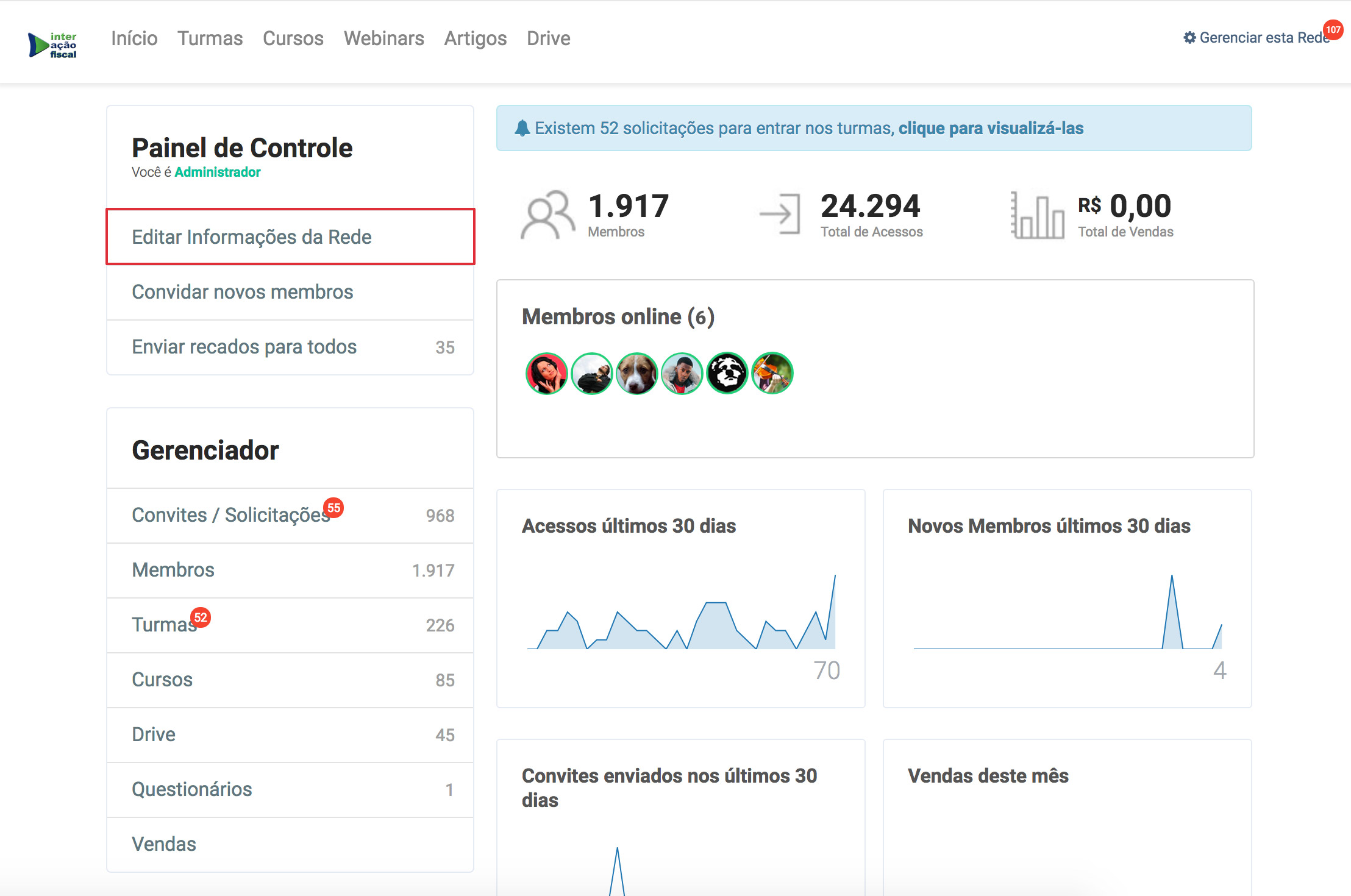The width and height of the screenshot is (1351, 896).
Task: Click the red 52 badge on Turmas
Action: [200, 617]
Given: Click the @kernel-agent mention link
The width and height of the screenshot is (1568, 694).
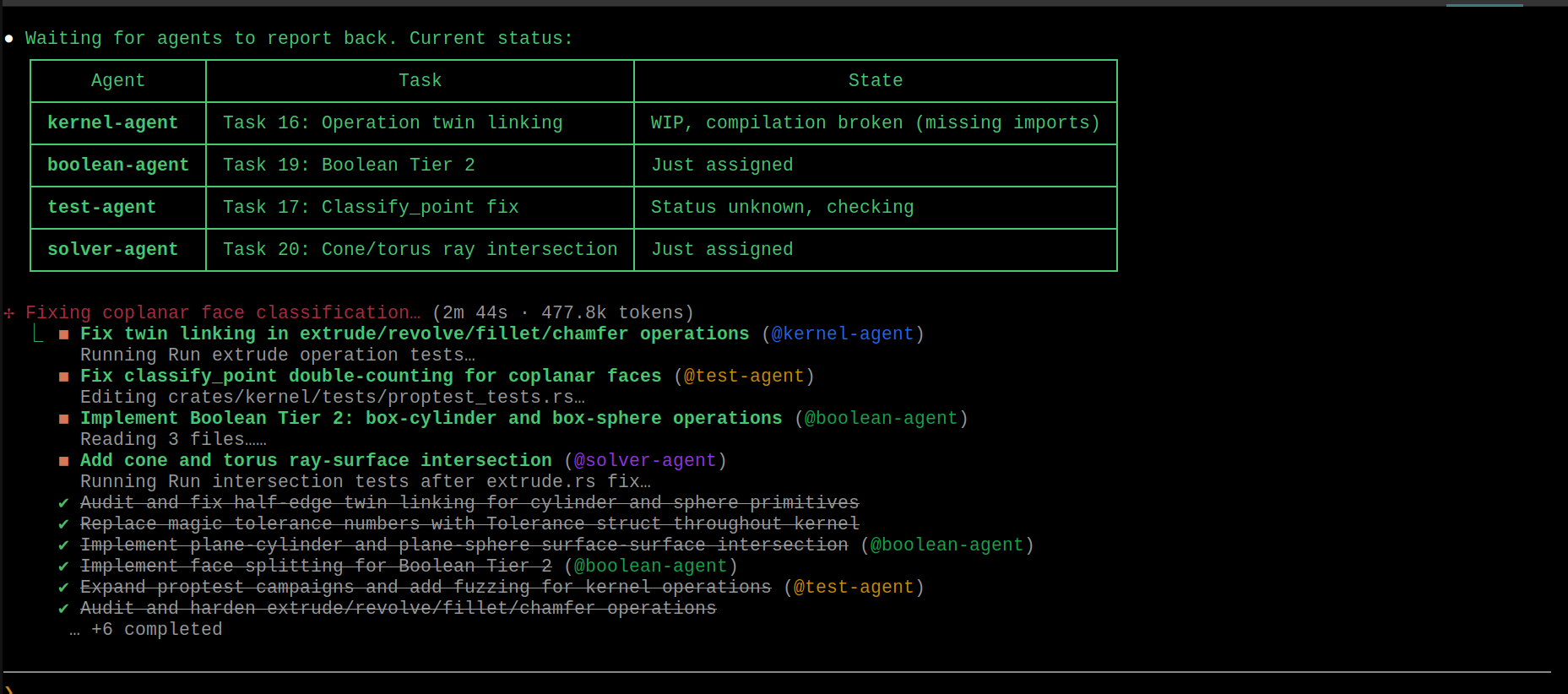Looking at the screenshot, I should 842,334.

━━━━━━━━━━

> _PROBLEM DETAILS_
Reproduce the lines from the one containing "Given: Click the @kernel-agent mention link" through the last of the lines above, including both ends, and leave out the pictures.

> _ANSWER BELOW_
Given: Click the @kernel-agent mention link
The width and height of the screenshot is (1568, 694).
Looking at the screenshot, I should 842,334.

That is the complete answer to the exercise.